View of the Bus de la Lum in the Cansiglio pleateau,
courtesy Studio Nico Vascellari

FAVENTIA – 9/12. Nico Vascellari

12.09.2024 – 11.10.2024

From September 12th, 2024, to October 11th, 2024, BUILDINGBOX hosts the work Buco Della Luce (2024) by artist Nico Vascellari (Vittorio Veneto, 1976).

 

The title of the sculpture refers to the dialectal name of the so-called Bus de la Lum (The Hole of Light), a large natural gorge of karstic origin in the heart of the Cansiglio forest, a place not far from the artist’s studio in Vittorio Veneto and already the site of numerous explorations and performative acts.
The will-o’-the-wisps emitted by the carcasses of decaying animals that fell accidentally or were thrown into the chasm have, since ancient times, fueled legends and folk tales that claimed the site to be a place of magical rituals conducted by witches involved in the kidnapping and killing of children caught in the forest. In the last century, during the years of the Second World War, Bus de la Lum sadly became notorious for being employed as one of the foibas or death pits in which many human beings died, sometimes thrown alive into the chasm, their wrists tied behind their backs.
The terracotta sculpture is the result of the violent fall of a mass of clay shaped according to the artist’s features and weight. Certain details evoke signs of violence and martyrdom of a historical and imaginary iconography (ropes, wooden beams) imprinted in the matter; the force and violence with which the gesture was performed by the artist emerge, highlighting the assonance between the body of the sculpture and the organic body, human or animal. The work could also be read as a metaphor for the figure of the artist ready to “leap into the void” – on occasion heading towards self-destruction or self-harm – that is, experimenting with and overcoming certain physical and conceptual limits.
The work was made at Bottega d’Arte Ceramica Gatti in Faenza.

 

From January 12th, 2024, to January 11th, 2025, BUILDINGBOX presents FAVENTIA. Ceramica italiana contemporanea [Contemporary Italian Ceramics], an exhibition project curated by Roberto Lacarbonara and Gaspare Luigi Marcone, involving twelve Italian artists invited to exhibit sculptures and installations made of ceramics. This programme is dedicated to the centuries-old artistic tradition of the city of Faenza, one of Italy’s main production districts, as well as the seat and epicentre of themed projects and museums such as the “MIC International Ceramics Museum”, the “Premio Faenza”, and the “Museo Carlo Zauli”. Furthermore, the exhibition was conceived as a tribute toward an area affected by the flood of May 2023.
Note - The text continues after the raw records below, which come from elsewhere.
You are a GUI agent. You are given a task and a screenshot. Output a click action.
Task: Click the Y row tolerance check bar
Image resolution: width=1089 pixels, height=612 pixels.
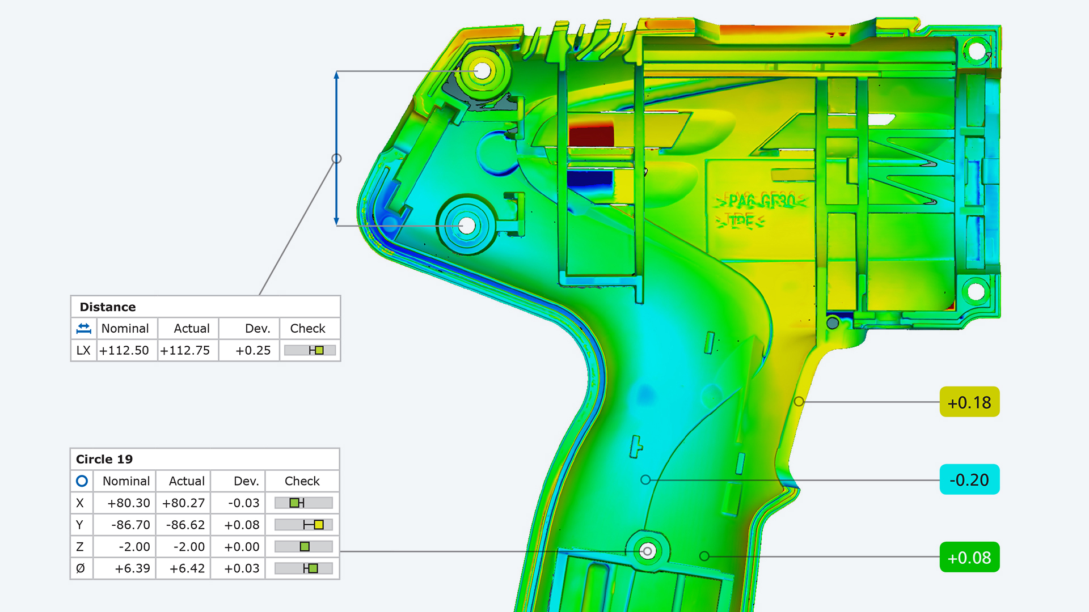303,525
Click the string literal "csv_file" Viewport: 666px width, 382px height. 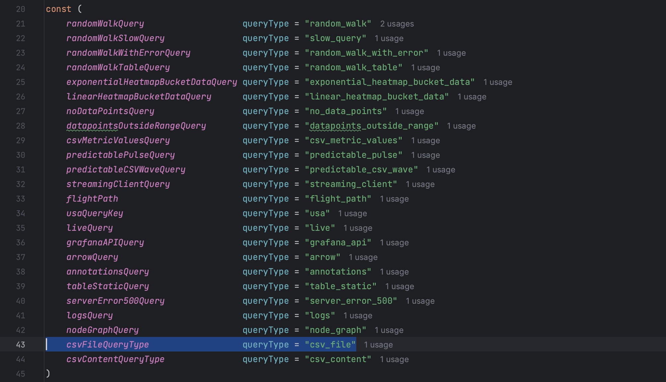coord(329,345)
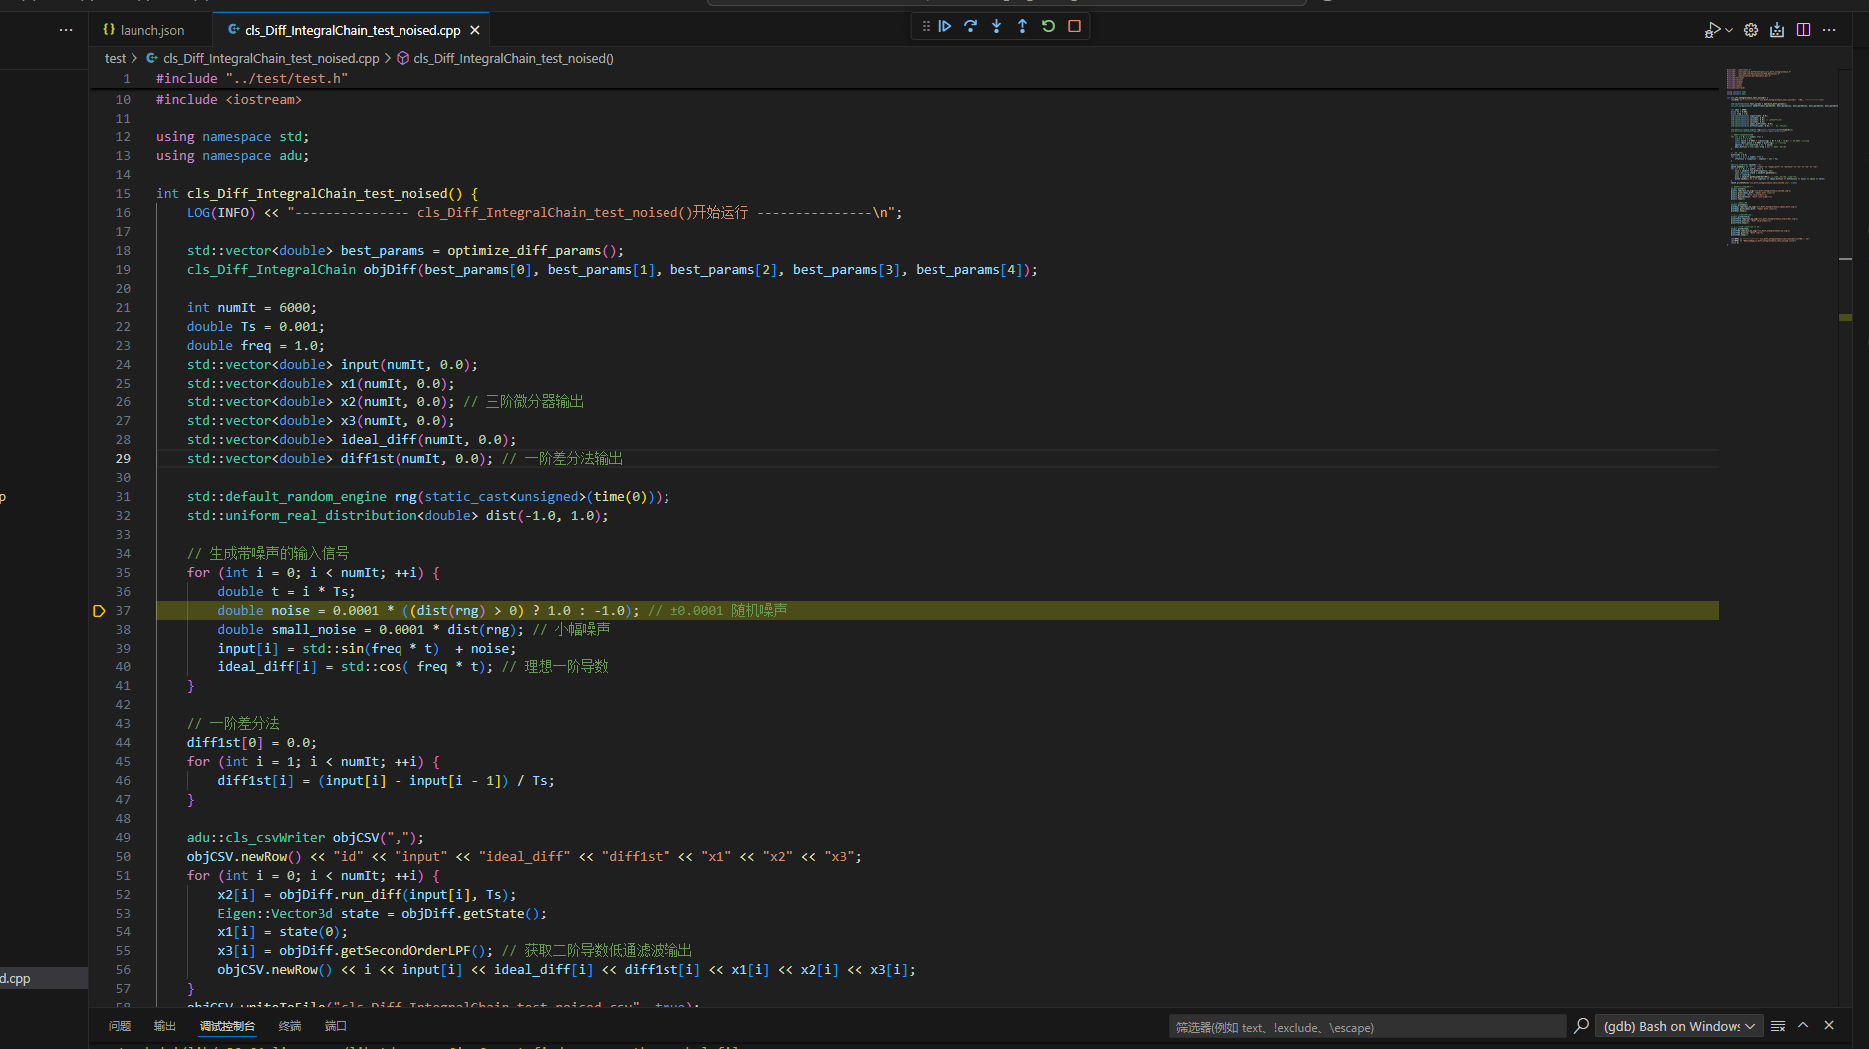
Task: Step out of the current function
Action: (1022, 26)
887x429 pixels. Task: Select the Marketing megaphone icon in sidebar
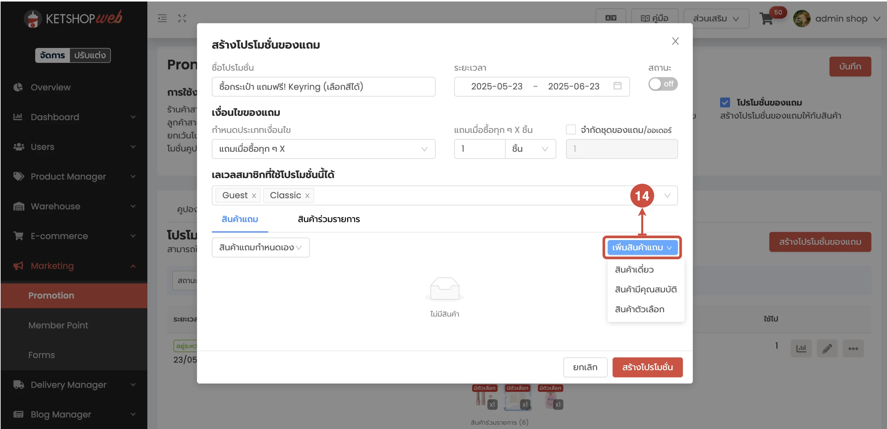(x=18, y=265)
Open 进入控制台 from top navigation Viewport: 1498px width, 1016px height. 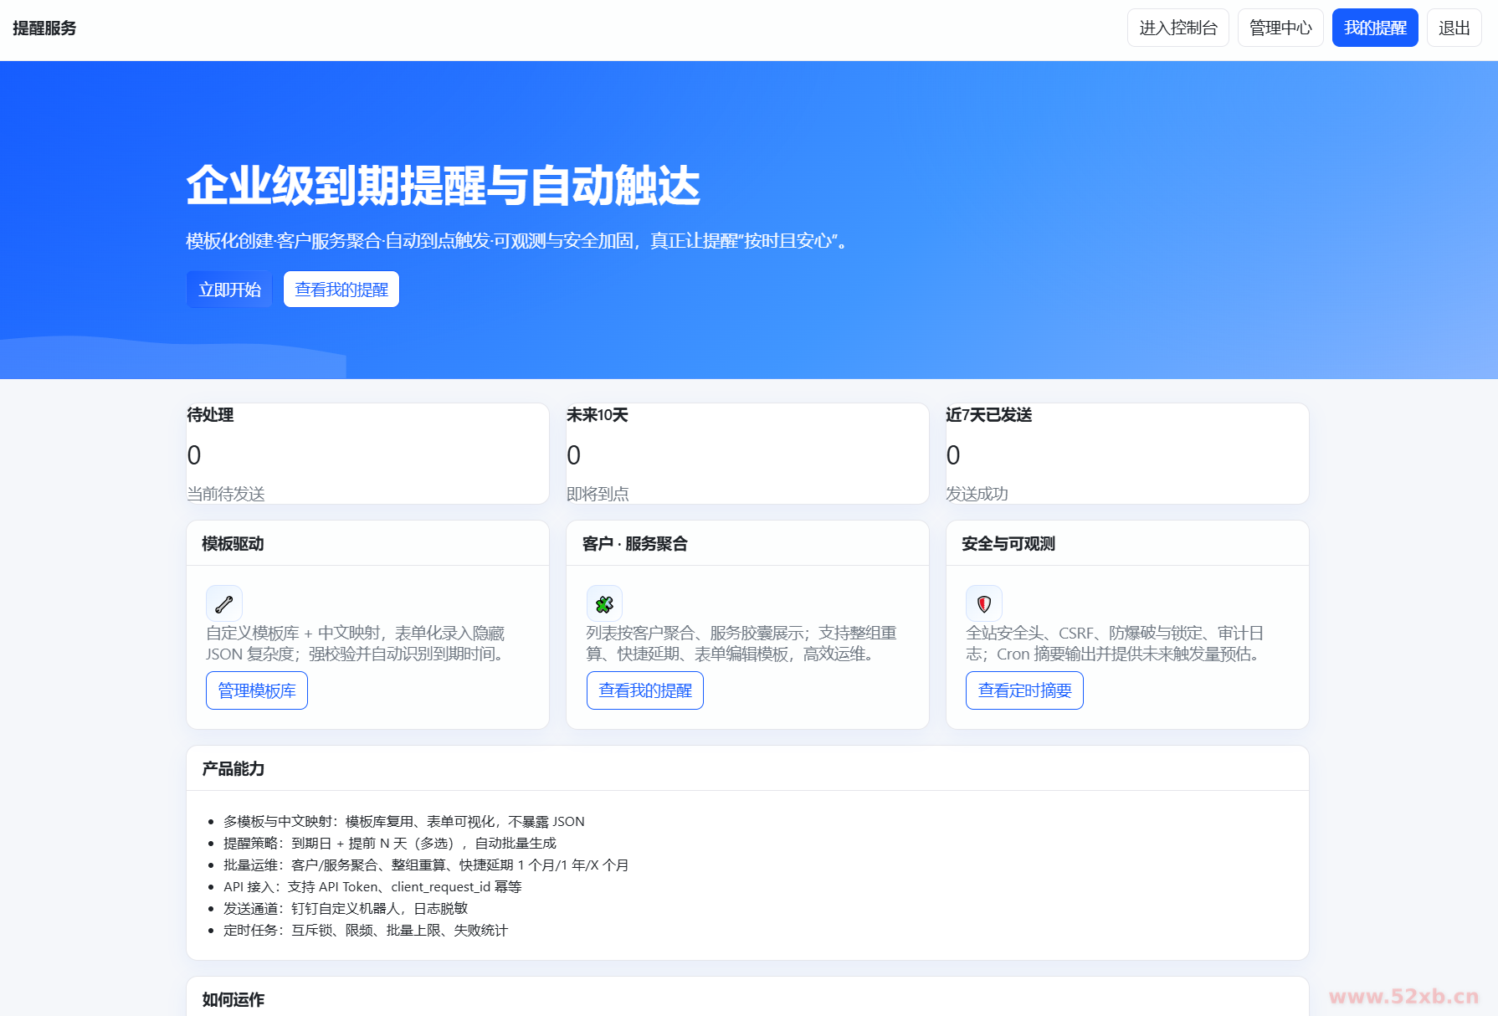pyautogui.click(x=1177, y=27)
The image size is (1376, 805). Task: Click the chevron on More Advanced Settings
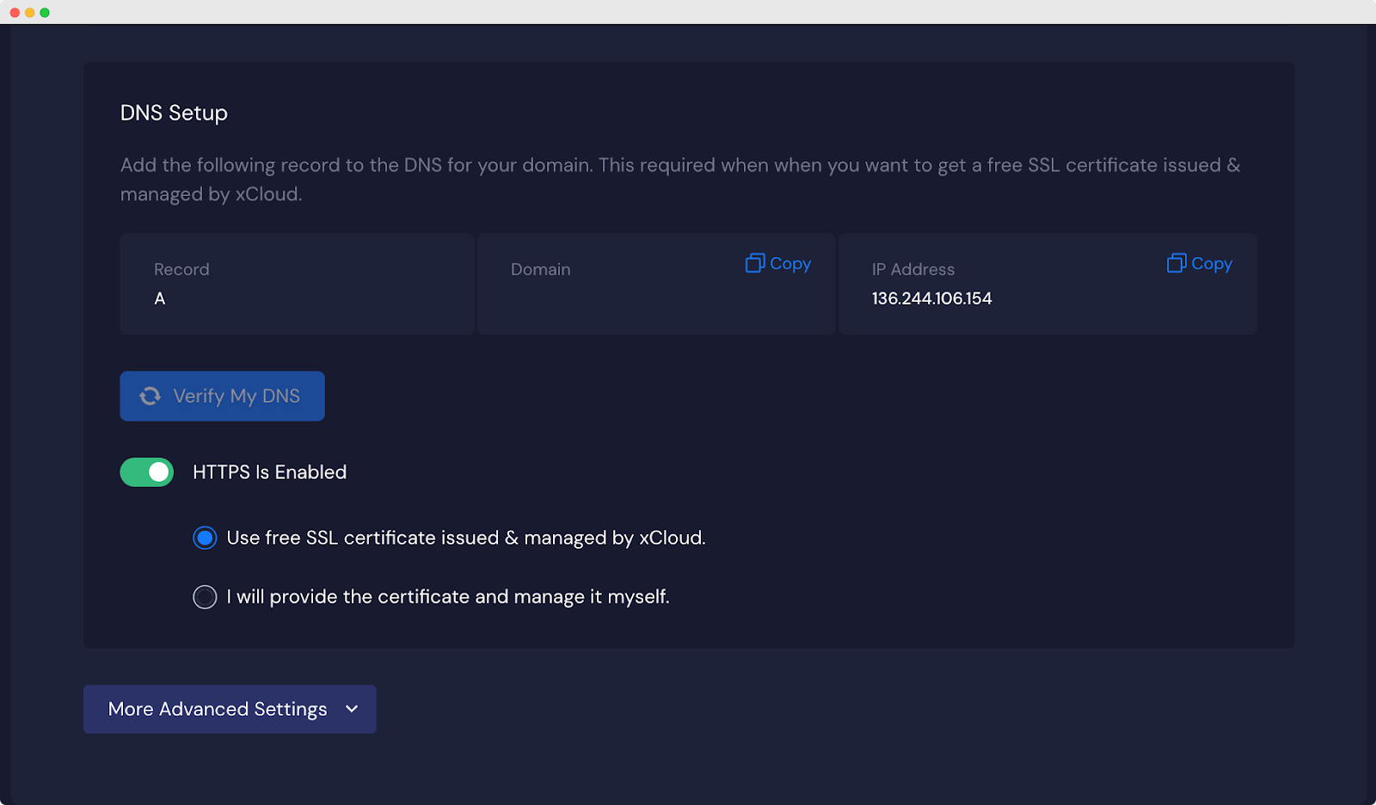(x=351, y=710)
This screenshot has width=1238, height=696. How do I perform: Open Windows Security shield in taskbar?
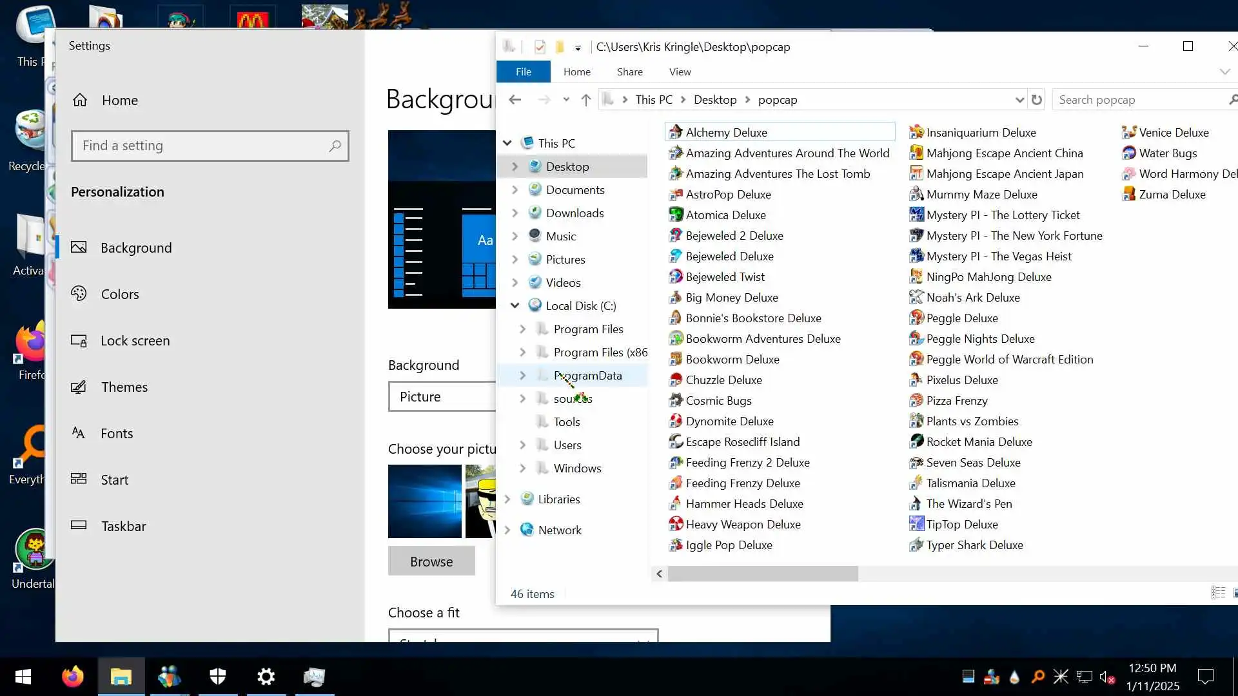pyautogui.click(x=218, y=677)
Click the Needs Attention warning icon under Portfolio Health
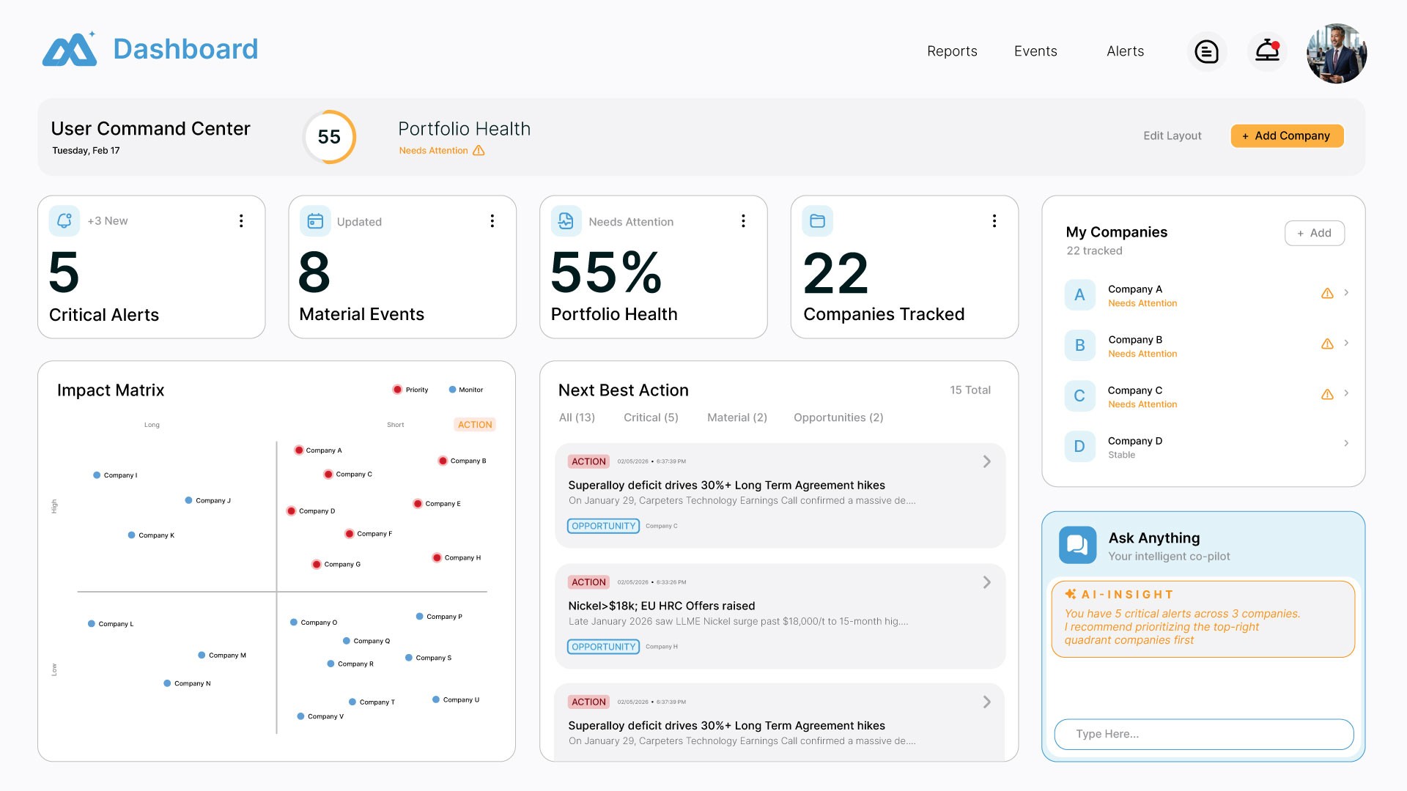1407x791 pixels. pyautogui.click(x=479, y=150)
As with BUILDINGBOX’s usual annual schedule, the exhibition hosts monthly interventions. In this edition, the artworks will be presented on the 12th day of each month. This “numerology” alludes to the cyclical nature and synthesis of earthly, spiritual, and temporal elements, as well as the numerous symbologies associated with the number 12 in history and cultures from different parts of the world.

 

The project maps and summarises some of the main artistic expressions related to the 20th and 21st centuries ceramics, promoting a series of artists from different generations who, consistently or sporadically with respect to their own production, use clay working techniques by continuing, recovering, or revolutionising the extraordinary manual skill of moulding, and the chromatic-luminist value of the glazes.

The ancient Faventia has been a land of artisan production since Roman times, a characteristic that was enhanced in later centuries. Indeed, it became synonymous of the majolica ceramics in many languages – French (faïance), English (faience). In recent years, many artists have used the Faenza kilns – also thanks to residency programmes, exhibitions, workshops, prizes, and publications – for the artistic production of medium and large-scale sculptures, often designed for an environmental development and installation purposes. The primal, demiurgic act of shaping the clay gives ceramics an exclusive status, almost an ontology, the auroral condition of sculpture. In the manipulation’s plastic immediacy that precedes the firing that crystallises the piece, there is all the naturalness of a slow, thoughtful transformation poised between design and chance. In ceramics, as in drawing, there is the seed of an origin, that appears on the surface of the image and things in the precise moment of their conception. Ceramics – beyond the categorisations between craft, art, functional objects, unique, or mass-produced piece – possesses an intermediary (or intermediality) between thought and gesture, sign and sculpture, form and colour, operating, moreover, with various natural elements such as earth, water, and fire; and by hybridising artistic languages, techniques, research, and knowledge between artists and artisans.